Notes: The good parts of AWS
Please buy the book by Daniel Vassallo, these are just my notes.
"Features that have passed the test of time by being at the backbone of most things on the internet."
Dynamo DB
Serverless, NoSQL, fully managed database with single-digit millisecond latency.
- A highly durable B-tree data structure in the cloud.
- Similar to Redis but immediately consistent.
- No ability to aggregate + query DB side. Requires queries to happen at the app level.
- 1TB in Dynamo costs around $256 / month.
- 1TB in S3 costs around $23.55 / month.
- Start with on demand pricing, switch to provisioned if you can predict capacity, provisional will assume uniform access patterns, include headroom.
- Use Global Indexes, Local are old school and restrictive.
S3 (Simple Storage Service)
Object storage.
- Infinite bandwidth.
- Infinite storage.
- Zero capacity management.
- Think of it as a giant hash table / key-value store.
- Start with S3 as a database if you can.
- Key can be any string up to 1kb.
- Value any blob from 1 byte to 5 TB.
- 14ms average read latency, same region.
- 42ms average write latency (overwrites), same region.
- Scale based on key prefix.
- Streams at a rate of 90 MB/s.
- Unlimited parallel uploads and downloads.
- Reduced redundancy is legacy, don't use it.
- Use standard storage class.
- Access costs can be ok at human rates, computer rates can make things expensive.
- Can't append to objects, you have to periodically flush chunks to S3.
- Can stream to SQS or Kinesis Streams to use as a durable buffer.
- Not so great for static sites, no support for HTTPS, though can match up with Cloudfront.
- Bucket names have to be globally unique, your name could be taken.
- Check the bucket owner before interacting with your bucket, especially uploading.
EC2 (Elastic Compute Cloud)
Rent VM instances.
- Per second billing.
- Use savings plans instead of reserved instances.
- Use on demand until you require cost optimising.
- Security group is individual firewall per instance.
- VPC ACL is network firewall.
AWS Auto Scaling
Monitors your applications and automatically adjusts capacity.
- No real use for the auto part of auto scaling. Unless your access patterns are predictable and grow gradually, not bursts of traffic.
- If you can afford 30% headroom then may as well stick with it, rather than scale up and down.
- Decide how many instances you need, ensure you have plenty of headroom.

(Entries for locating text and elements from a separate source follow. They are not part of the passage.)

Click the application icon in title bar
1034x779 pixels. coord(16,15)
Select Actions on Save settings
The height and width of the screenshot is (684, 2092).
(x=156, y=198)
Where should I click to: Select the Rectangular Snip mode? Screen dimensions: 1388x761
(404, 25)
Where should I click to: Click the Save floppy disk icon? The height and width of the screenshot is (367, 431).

- Can auto replace unhealthy instances.
VPC (Virtual Private Cloud)
A network firewall / subnet.
- Wraps your AWS resources ensuring networking between those resources is secure.

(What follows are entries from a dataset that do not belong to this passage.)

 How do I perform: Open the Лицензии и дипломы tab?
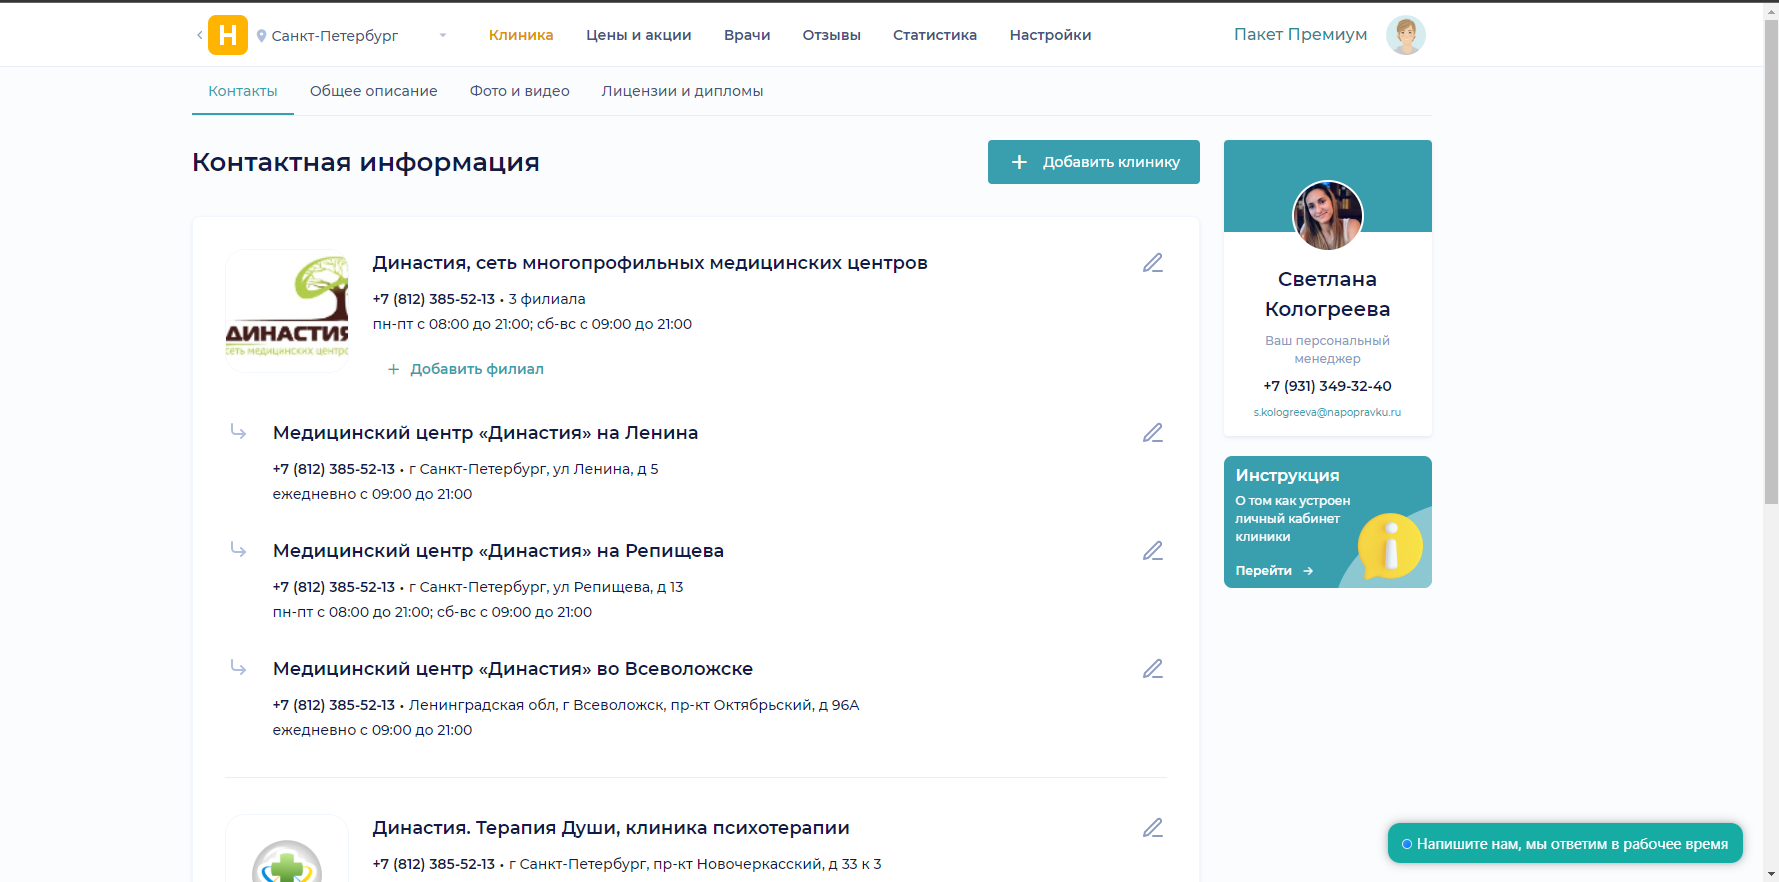(x=682, y=91)
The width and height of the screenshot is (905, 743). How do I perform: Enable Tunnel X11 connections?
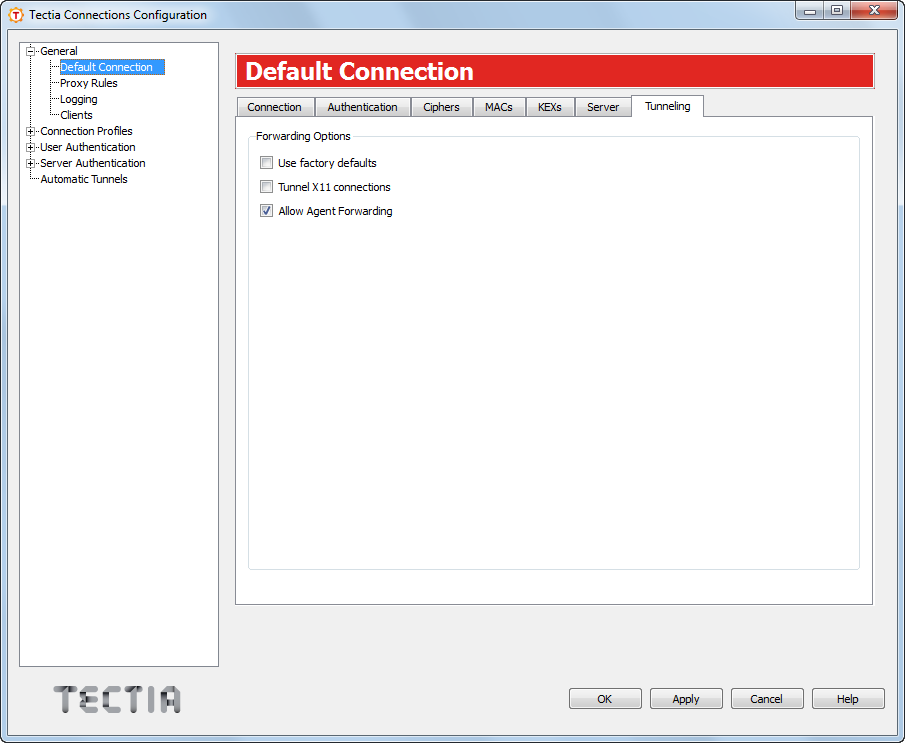point(266,186)

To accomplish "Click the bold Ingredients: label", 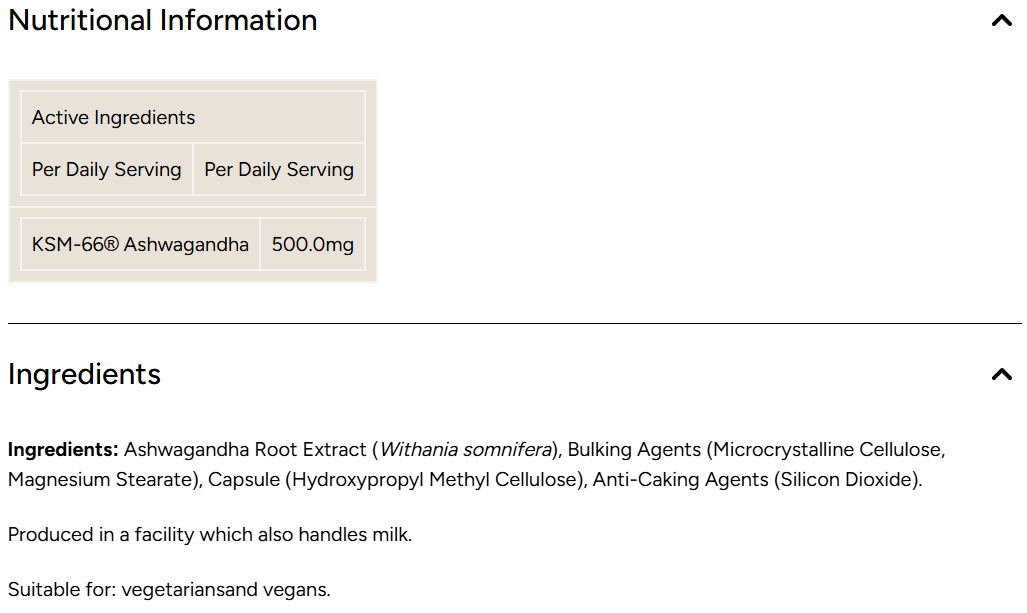I will (x=63, y=450).
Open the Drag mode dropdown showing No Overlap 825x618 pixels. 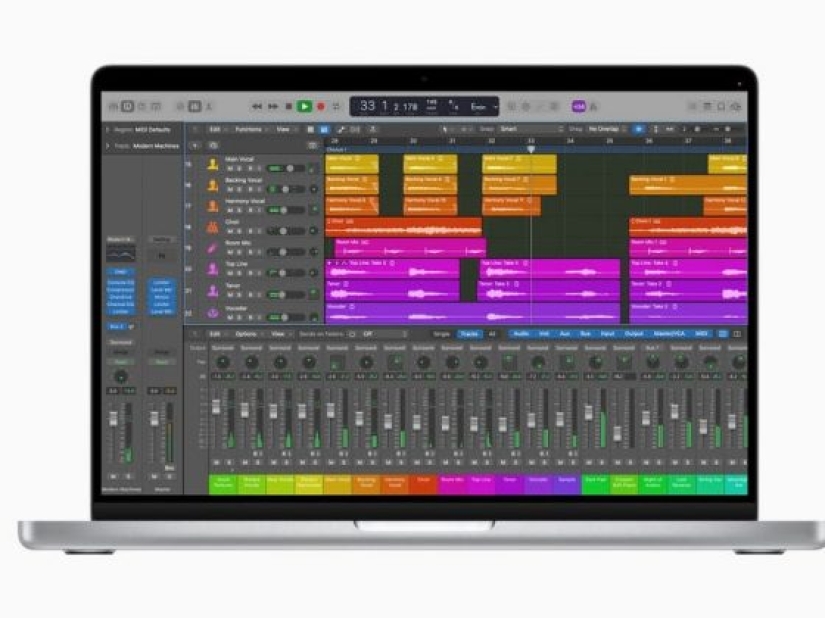[x=605, y=130]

- You control what traffic is allowed in / out.
ELB (Elastic Load Balancer)
Proxy load balancer.
- 2 main variants, ALB (application), NLB (network).
- ALB is an HTTP reverse proxy, allows things like authentication, sticky sessions, routing based on HTTP headers etc.

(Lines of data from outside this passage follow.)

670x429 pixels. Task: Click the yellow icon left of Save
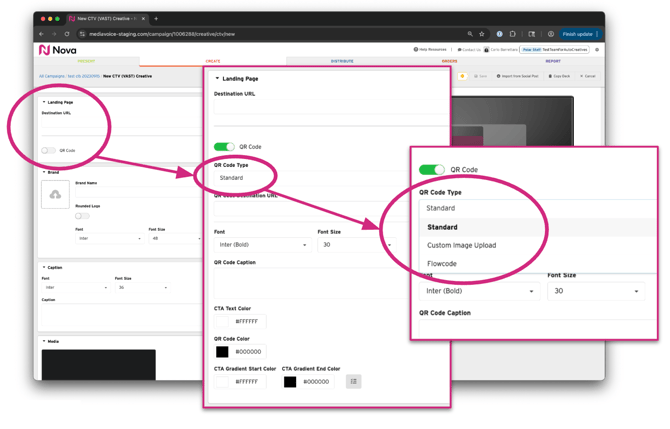tap(462, 76)
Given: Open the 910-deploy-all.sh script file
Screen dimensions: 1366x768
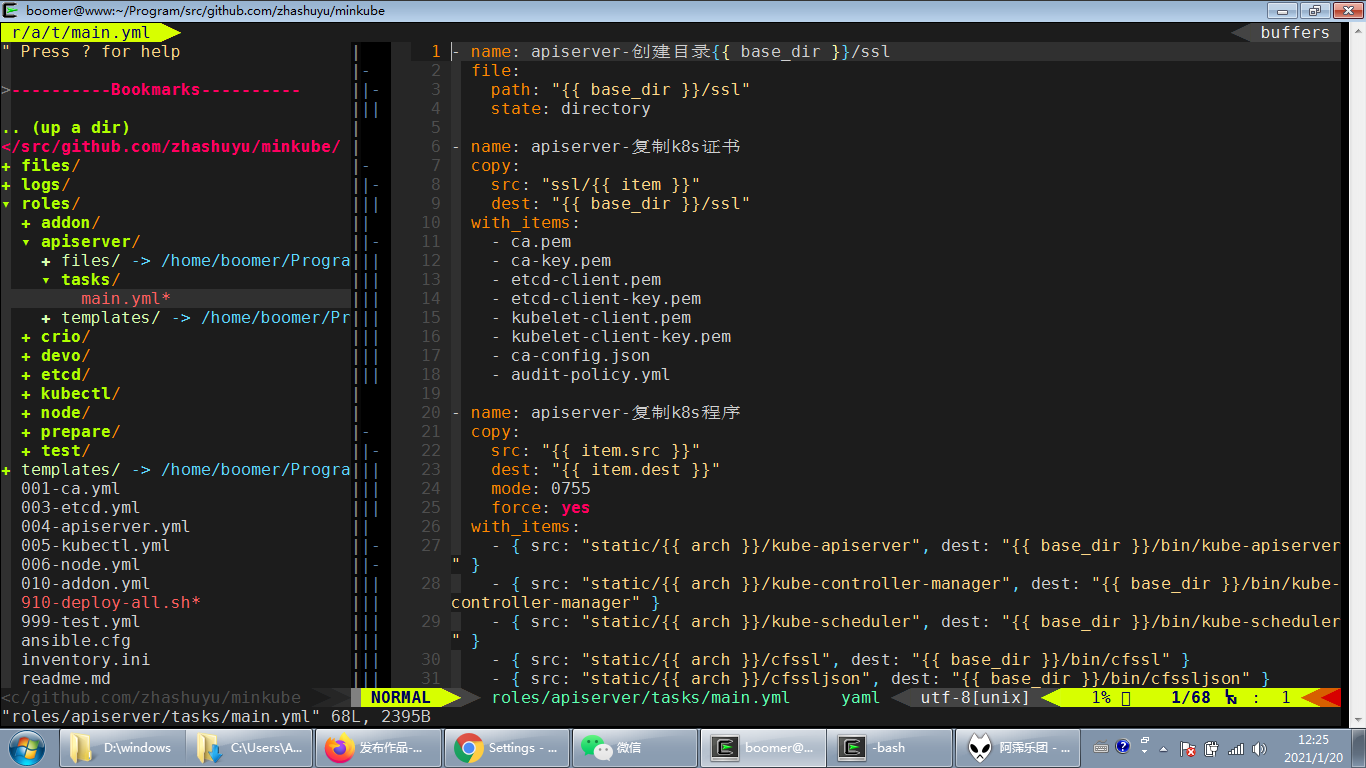Looking at the screenshot, I should tap(110, 603).
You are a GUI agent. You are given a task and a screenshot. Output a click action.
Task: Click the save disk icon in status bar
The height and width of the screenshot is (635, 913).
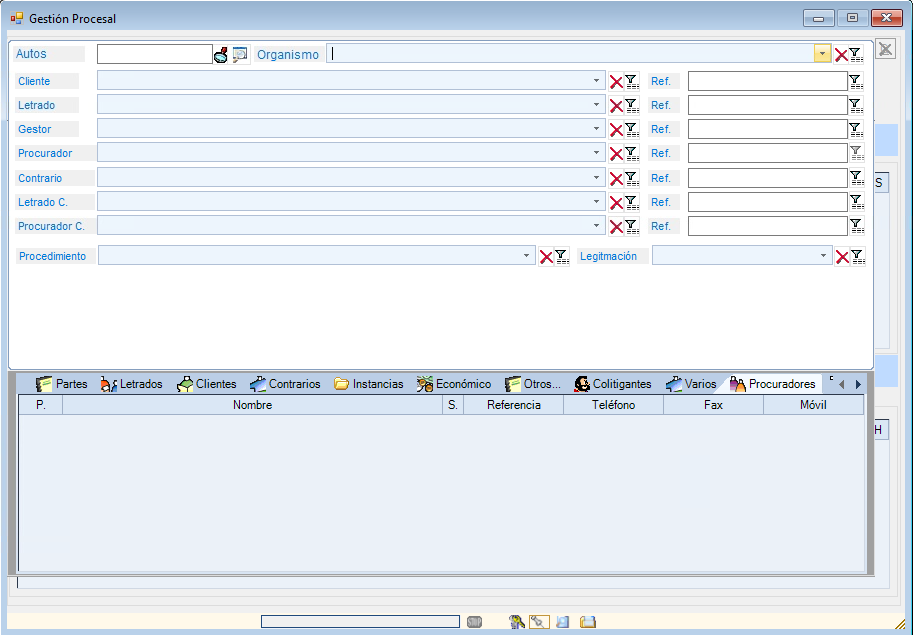(588, 622)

- NLB is a network packet router.
- Runs inside a VPC the same as the application instance. VPC ensures network safety against other AWS clients.
- ALBs terminate SSL, where as NLBs with TCP passthrough enabled allow e2e encryption between client and application.
- NLBs scale faster than ALBs, though work at a lower packet layer.
Cloudfront
Global CDN.
- Similar to Cloudflare from the CDN aspect.
- Setup caching rules for how long content should be held in the CDN before hitting the origin again.
Lambda (Serverless)
Run code without thinking about servers or clusters.
- Great for what it is, a place to run a small bit of code that doesn't change often.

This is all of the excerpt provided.